THE PROBLEM:
Lines from the beginning of the data through the line containing "Ride the Wild Wind (39, 1375)" are to be copied exactly, with no other line included.

*** Opening of MATERIAL PROVIDED ***

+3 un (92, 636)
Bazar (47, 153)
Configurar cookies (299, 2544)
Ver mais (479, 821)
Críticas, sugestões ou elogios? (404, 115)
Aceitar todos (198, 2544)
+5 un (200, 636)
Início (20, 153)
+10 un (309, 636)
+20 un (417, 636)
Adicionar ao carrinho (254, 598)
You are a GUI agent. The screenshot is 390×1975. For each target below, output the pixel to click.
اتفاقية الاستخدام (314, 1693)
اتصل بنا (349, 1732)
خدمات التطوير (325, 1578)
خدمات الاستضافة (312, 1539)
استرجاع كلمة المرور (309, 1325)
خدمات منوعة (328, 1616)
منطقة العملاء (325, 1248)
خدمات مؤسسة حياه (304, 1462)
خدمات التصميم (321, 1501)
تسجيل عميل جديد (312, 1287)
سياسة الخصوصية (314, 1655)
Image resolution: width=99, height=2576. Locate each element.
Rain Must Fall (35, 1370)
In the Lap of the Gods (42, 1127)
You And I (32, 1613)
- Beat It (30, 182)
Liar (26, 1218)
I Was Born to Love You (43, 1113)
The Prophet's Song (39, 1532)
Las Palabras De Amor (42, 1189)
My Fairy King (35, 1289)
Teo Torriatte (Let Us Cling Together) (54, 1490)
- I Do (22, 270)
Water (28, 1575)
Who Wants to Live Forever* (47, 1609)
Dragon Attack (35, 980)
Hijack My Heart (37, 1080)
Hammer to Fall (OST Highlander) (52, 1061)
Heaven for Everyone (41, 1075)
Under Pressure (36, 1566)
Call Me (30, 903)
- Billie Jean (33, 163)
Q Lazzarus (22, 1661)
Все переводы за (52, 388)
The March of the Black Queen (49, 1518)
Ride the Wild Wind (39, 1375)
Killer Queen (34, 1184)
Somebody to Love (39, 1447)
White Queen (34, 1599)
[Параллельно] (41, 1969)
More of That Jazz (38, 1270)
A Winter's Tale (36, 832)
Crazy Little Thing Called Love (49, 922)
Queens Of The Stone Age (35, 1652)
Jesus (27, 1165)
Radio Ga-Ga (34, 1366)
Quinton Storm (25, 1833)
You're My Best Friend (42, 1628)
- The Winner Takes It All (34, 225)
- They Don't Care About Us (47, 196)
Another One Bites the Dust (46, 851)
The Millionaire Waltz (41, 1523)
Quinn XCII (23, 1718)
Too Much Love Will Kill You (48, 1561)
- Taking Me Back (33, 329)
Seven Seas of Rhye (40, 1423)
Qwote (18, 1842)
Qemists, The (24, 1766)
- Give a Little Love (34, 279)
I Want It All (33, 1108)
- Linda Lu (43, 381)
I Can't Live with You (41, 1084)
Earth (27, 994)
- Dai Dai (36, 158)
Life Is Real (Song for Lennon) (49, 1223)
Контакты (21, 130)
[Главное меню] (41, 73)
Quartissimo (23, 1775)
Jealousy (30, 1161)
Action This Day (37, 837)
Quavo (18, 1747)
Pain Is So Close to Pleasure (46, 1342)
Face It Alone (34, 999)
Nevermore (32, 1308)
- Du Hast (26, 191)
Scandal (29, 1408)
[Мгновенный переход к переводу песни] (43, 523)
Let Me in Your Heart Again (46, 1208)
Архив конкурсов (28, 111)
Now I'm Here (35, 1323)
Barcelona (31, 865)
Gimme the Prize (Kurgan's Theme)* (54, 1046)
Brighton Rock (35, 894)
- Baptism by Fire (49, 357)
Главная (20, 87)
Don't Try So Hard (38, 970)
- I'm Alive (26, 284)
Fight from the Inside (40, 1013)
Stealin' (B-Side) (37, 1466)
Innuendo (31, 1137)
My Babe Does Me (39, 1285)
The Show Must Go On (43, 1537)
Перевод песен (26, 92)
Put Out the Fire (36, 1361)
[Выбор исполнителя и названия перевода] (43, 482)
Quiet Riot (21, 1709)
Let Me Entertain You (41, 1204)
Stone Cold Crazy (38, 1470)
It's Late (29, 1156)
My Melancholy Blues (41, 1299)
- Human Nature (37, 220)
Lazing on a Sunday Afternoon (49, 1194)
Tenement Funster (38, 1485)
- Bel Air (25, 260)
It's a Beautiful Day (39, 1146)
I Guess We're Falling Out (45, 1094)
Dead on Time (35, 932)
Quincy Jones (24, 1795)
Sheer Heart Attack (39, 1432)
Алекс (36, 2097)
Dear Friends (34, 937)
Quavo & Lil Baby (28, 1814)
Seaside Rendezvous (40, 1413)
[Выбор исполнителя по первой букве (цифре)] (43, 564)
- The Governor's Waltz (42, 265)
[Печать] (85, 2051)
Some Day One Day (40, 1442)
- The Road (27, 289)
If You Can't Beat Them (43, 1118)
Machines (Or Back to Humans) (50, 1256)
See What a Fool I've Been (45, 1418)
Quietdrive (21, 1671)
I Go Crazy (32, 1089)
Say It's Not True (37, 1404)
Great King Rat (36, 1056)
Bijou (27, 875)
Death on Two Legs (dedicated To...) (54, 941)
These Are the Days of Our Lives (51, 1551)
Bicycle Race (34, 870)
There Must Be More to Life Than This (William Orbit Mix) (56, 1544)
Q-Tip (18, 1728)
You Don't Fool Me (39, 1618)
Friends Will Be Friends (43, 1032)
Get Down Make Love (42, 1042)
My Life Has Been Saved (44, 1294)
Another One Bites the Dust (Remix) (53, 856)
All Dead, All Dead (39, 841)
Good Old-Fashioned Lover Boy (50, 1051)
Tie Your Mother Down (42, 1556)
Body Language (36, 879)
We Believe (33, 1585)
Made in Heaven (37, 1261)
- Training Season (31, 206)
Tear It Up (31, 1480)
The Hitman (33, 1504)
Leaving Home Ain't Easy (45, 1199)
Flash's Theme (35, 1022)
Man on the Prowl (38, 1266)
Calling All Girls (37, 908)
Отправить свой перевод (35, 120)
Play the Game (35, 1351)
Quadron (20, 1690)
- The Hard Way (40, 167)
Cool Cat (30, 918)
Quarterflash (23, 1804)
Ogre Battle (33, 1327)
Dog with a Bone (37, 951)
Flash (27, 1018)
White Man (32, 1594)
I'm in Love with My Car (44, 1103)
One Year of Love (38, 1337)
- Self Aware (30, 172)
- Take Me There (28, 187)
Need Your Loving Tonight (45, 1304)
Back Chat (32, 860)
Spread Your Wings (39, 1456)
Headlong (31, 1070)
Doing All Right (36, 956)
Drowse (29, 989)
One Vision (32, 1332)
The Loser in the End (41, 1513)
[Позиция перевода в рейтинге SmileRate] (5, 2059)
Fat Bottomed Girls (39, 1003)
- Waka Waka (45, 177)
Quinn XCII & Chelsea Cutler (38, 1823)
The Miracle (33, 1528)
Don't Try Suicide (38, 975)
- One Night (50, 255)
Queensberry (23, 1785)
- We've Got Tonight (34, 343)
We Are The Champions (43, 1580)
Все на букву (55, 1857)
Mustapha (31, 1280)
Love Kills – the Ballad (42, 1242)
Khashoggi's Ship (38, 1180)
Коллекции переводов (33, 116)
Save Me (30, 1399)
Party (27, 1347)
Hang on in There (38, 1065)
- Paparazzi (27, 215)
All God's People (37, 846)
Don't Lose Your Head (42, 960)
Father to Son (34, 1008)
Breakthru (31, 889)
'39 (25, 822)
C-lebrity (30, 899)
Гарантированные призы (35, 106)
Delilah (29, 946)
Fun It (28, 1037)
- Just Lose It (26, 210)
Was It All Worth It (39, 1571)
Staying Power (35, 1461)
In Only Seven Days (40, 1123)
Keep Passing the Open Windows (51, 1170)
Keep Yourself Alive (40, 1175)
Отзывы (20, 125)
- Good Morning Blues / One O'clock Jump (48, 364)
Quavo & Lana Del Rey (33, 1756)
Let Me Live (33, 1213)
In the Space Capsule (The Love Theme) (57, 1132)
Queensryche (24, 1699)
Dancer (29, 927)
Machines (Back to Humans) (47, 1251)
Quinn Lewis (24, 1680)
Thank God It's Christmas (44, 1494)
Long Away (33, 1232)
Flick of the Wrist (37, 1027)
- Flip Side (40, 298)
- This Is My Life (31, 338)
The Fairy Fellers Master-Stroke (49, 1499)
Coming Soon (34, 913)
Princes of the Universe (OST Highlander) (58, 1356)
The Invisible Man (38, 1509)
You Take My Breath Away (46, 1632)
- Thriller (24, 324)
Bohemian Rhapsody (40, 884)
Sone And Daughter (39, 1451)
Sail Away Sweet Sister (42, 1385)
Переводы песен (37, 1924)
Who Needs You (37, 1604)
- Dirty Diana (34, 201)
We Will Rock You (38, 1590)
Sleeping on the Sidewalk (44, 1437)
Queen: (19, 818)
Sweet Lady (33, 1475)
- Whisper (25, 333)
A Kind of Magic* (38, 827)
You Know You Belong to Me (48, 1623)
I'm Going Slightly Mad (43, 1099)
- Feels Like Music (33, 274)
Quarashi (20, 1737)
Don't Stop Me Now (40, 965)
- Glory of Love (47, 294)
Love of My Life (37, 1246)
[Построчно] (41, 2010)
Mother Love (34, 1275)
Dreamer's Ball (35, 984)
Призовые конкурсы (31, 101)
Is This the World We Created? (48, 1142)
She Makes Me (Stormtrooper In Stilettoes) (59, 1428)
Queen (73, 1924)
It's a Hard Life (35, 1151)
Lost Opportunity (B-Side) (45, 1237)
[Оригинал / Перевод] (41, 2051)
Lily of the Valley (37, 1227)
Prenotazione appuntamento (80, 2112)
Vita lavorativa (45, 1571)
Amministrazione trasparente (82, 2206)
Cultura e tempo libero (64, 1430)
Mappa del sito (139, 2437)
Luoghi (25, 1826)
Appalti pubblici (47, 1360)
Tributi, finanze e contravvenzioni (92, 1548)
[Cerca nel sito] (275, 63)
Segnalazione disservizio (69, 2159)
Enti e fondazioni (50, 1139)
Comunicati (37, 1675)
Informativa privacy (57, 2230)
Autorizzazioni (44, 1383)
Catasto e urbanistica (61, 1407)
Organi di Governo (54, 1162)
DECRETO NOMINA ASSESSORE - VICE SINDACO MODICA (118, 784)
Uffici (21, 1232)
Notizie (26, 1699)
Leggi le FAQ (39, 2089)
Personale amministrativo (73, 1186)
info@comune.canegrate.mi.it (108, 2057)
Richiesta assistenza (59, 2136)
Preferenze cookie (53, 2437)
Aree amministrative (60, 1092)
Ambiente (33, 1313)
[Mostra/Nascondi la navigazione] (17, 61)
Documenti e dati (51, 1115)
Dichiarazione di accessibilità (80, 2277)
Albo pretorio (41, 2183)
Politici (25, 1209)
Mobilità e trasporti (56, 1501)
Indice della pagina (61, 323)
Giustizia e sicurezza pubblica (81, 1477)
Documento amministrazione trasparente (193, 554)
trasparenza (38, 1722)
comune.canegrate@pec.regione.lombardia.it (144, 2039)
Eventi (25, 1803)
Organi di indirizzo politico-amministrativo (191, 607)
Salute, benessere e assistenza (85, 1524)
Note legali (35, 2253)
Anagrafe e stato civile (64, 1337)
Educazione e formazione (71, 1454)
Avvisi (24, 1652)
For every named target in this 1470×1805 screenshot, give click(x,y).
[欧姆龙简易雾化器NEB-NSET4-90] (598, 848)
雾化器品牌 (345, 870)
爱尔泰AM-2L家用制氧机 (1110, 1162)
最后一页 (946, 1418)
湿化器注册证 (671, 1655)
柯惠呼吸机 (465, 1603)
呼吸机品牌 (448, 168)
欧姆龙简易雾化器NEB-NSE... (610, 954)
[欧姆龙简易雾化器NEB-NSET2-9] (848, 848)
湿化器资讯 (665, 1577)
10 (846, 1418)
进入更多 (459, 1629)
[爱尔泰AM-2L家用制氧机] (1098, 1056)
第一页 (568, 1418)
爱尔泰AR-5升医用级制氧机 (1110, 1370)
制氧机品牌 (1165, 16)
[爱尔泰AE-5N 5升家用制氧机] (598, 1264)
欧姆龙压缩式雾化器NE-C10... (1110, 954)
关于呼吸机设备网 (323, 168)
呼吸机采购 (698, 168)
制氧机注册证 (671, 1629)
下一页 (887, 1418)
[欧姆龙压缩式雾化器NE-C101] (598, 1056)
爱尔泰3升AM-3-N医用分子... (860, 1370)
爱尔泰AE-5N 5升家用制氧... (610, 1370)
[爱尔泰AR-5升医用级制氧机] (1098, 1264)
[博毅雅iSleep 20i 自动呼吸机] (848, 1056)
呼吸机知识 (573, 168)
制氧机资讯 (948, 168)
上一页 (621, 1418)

*** Close of MATERIAL PROVIDED ***

EXERCISE ANSWER:
+3 un (92, 636)
Bazar (47, 153)
Configurar cookies (299, 2544)
Ver mais (479, 821)
Críticas, sugestões ou elogios? (404, 115)
Aceitar todos (198, 2544)
+5 un (200, 636)
Início (20, 153)
+10 un (309, 636)
+20 un (417, 636)
Adicionar ao carrinho (254, 598)
You are a GUI agent. The screenshot is 390×1975. For each target below, output the pixel to click.
اتفاقية الاستخدام (314, 1693)
اتصل بنا (349, 1732)
خدمات التطوير (325, 1578)
خدمات الاستضافة (312, 1539)
استرجاع كلمة المرور (309, 1325)
خدمات منوعة (328, 1616)
منطقة العملاء (325, 1248)
خدمات مؤسسة حياه (304, 1462)
خدمات التصميم (321, 1501)
تسجيل عميل جديد (312, 1287)
سياسة الخصوصية (314, 1655)
Image resolution: width=99, height=2576. Locate each element.
Rain Must Fall (35, 1370)
In the Lap of the Gods (42, 1127)
You And I (32, 1613)
- Beat It (30, 182)
Liar (26, 1218)
I Was Born to Love You (43, 1113)
The Prophet's Song (39, 1532)
Las Palabras De Amor (42, 1189)
My Fairy King (35, 1289)
Teo Torriatte (Let Us Cling Together) (54, 1490)
- I Do (22, 270)
Water (28, 1575)
Who Wants to Live Forever* (47, 1609)
Dragon Attack (35, 980)
Hijack My Heart (37, 1080)
Hammer to Fall (OST Highlander) (52, 1061)
Heaven for Everyone (41, 1075)
Under Pressure (36, 1566)
Call Me (30, 903)
- Billie Jean (33, 163)
Q Lazzarus (22, 1661)
Все переводы за (52, 388)
The March of the Black Queen (49, 1518)
Ride the Wild Wind (39, 1375)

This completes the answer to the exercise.